From this, we can also see the decoupling effect of message queues, making producers and consumers disconnected.
As well as decoupling, message queues provide a buffer zone. When faced with high concurrency and high traffic, the message will not directly hit the consumer, it will first walk in the message queue. As long as we have control over the message queue, it won’t be the last straw.
Commercial message queuing frameworks, such as RabbitMQ, which provides traffic control, generally take these exceptions into account.

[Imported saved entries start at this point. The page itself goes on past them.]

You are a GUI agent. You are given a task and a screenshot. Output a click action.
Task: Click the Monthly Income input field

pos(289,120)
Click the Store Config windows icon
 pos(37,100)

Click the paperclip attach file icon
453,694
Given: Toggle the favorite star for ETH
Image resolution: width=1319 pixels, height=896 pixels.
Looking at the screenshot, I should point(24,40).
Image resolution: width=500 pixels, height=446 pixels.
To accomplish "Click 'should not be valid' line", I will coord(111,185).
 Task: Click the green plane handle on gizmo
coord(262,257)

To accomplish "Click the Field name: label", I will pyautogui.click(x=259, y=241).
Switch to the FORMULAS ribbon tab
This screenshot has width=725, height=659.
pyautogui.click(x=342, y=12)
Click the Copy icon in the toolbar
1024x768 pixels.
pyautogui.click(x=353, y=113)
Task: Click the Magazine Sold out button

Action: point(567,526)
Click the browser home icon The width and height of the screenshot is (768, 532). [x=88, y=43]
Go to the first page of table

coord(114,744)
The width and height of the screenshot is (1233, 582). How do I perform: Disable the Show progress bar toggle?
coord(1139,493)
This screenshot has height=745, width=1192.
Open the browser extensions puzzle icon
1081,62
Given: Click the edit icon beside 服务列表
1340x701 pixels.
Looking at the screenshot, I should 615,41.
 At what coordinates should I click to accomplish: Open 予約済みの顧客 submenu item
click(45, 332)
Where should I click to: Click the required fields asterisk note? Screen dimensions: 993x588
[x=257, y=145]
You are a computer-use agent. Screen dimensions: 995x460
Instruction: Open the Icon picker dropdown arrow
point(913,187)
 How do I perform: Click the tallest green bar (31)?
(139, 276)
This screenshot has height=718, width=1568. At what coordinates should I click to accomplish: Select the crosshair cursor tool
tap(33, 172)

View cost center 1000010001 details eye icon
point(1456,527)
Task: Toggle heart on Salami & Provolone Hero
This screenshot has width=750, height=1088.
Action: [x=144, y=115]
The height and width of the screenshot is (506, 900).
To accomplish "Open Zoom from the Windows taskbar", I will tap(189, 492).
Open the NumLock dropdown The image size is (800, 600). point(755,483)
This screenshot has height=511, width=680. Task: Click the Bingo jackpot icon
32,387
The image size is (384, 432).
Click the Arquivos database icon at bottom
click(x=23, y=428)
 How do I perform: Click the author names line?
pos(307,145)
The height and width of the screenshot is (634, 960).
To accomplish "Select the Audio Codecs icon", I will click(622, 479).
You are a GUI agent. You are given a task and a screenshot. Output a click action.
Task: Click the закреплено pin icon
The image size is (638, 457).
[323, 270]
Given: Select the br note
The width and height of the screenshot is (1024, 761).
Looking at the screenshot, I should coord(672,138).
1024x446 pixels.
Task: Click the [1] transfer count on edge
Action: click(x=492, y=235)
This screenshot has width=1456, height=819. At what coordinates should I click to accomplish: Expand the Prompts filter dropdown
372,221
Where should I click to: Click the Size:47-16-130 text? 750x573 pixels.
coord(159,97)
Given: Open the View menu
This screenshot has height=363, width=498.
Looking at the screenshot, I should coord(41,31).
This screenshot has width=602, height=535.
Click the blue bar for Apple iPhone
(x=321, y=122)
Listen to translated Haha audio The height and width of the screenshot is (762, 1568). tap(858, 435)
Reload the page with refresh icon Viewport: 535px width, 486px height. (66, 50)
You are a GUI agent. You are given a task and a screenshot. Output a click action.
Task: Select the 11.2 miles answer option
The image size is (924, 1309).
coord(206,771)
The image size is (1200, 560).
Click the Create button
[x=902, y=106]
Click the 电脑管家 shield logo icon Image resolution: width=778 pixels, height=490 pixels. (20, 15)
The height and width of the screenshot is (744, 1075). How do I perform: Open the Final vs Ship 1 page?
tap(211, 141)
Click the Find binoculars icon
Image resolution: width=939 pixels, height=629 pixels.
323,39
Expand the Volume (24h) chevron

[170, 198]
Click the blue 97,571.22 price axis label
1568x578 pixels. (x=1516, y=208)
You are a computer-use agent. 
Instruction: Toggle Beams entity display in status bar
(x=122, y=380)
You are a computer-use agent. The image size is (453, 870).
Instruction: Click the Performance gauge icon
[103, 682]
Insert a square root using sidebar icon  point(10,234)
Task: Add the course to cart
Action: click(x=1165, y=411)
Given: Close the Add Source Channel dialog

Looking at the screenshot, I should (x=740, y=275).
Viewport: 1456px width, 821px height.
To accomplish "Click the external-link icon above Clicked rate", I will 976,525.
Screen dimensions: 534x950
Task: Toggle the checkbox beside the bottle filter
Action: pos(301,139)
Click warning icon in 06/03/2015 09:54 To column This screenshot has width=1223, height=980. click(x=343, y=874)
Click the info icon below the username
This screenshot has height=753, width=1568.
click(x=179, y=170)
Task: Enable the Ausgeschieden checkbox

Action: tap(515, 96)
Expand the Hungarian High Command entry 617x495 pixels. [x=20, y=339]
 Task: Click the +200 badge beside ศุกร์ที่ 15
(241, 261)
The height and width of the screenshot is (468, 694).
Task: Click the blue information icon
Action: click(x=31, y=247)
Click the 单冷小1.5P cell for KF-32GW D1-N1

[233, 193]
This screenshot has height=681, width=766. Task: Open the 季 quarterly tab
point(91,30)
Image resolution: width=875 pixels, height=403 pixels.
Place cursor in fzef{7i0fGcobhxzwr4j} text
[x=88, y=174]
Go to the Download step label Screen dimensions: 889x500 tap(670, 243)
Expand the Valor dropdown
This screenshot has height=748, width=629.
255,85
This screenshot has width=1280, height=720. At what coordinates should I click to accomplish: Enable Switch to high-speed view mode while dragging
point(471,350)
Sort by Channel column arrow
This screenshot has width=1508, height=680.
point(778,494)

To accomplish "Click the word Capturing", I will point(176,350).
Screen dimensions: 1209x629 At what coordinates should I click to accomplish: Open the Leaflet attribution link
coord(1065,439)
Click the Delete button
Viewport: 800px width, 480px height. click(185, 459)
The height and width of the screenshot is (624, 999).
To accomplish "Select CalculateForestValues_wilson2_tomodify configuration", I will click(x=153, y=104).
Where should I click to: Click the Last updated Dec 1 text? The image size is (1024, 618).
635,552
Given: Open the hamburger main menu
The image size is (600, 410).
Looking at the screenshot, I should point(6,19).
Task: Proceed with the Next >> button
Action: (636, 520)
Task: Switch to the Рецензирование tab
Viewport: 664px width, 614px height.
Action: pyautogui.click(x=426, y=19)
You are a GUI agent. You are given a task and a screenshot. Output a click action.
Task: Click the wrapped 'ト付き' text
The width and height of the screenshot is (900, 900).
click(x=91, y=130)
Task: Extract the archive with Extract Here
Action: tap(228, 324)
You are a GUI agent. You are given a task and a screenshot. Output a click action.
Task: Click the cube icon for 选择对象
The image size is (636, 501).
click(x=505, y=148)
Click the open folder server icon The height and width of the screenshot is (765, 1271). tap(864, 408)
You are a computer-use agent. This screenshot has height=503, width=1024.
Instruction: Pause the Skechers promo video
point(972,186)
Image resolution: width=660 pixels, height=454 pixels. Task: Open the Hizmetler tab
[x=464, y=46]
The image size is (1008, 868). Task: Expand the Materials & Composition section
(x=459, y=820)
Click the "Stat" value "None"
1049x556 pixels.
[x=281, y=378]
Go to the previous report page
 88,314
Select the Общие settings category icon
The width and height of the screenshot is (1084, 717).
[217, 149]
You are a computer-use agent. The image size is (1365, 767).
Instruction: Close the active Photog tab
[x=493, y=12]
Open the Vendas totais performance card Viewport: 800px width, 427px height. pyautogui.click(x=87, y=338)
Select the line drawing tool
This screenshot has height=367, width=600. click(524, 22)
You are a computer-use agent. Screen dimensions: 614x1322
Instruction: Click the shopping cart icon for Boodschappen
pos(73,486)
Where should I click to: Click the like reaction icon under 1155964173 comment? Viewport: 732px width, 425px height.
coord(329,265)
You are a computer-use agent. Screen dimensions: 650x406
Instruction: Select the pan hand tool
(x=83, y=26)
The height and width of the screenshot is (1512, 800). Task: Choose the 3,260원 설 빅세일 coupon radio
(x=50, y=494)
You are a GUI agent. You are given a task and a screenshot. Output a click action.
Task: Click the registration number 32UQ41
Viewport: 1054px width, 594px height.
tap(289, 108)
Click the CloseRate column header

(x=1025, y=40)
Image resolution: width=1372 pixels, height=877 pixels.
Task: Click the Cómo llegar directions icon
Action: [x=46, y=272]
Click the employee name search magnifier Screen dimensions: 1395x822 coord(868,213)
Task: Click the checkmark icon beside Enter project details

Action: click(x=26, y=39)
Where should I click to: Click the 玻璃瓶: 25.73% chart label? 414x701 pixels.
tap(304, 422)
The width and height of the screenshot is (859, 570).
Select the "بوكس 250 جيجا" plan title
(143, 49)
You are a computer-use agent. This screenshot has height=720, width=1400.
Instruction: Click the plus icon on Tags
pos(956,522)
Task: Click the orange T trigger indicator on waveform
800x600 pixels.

With the message queue middleware in place, we should design the system for asynchronous processing as much as possible. For example, the aforementioned order completion notification and logistics shipping functions.
Note on message queue
Despite the existence of message queues, the linkage of system services becomes more flexible and extensible. However, the introduction of third-party components also means increased complexity.
Consistency, idempotency
Whether you like it or not, our system has been a distributed existence since we abstracted message queues. For distributed systems, the most difficult problem is consistency. There are CAP principles and BASE theory first, which will not be explained in detail in this paper. If you are interested, you can study it yourself. What I want to mention here is that the message queue itself cannot be used to achieve message reliability and consistency. Producers and consumers have to work together to perfect the whole transmission link.
The transaction nature of the local operation + send message action should be considered for the production side, and when the message fails, the local operation should be rolled back or timed to reach the final consistent state.
For the consumer side, there should be idempotent guarantee. Because of the complexity of network environment, we can not determine the receiving condition of messages in a communication process. Message queues often have retransmission mechanisms to prevent failures or timeouts.
Therefore, we cannot simply assume that messages occur only once, which is unrealistic.
Typically, we add a business unique identifier to the message, plus a status field for transactional judgment modification to ensure a single execution of the business.
sequential
It is not difficult to achieve sequentiality in the same process, as long as there is a global control. However, in order to avoid the bottleneck of a single machine, our message queue usually provides cluster deployment. This consideration of sequential nature in distributed, the difficulty is undoubtedly greatly increased.
Therefore, for sequential messaging requirements, we should re-plan as much as possible from a business perspective and consider whether this is really necessary. Of course, popular message queue frameworks also provide sequential functionality, like Kafka’s same Partition policy.
Common message queues
RabbitMQ and Kafka, mentioned earlier, are the main message queues. Also common are ActiveMQ and Alibaba’s RocketMQ.
RabbitMQ is developed in Erlang language, implements the advanced Message Queue Protocol (AMQP), provides a multi-language SDK interface, and has a complete message forwarding mechanism.
Kafka has high throughput and high performance data processing capability, and is often used for log collection. For example, ELK log analysis system uses Kafka as a message queue.
ActiveMQ is a message queue produced by Apache, which implements Java Message Service (JMS) protocol. Is a mature, fast open source messaging component
RocketMQ is as high performance as its name suggests, and of course, it has an advantage in documentation because it is open source from Alibaba. And also more close to our Chinese programmer’s development thinking.
Most of the above message queue frameworks have the characteristics of high availability, high scalability and high performance. One personal recommendation, of course, is A china-made RocketMQ (: ◡ lunch).
conclusion
Message queues are like intermediaries in our lives, and they come at a cost, but they do allow us to focus more on business development. And now there are many mature open source projects available on the market, with the power of open source, our programs will be more robust!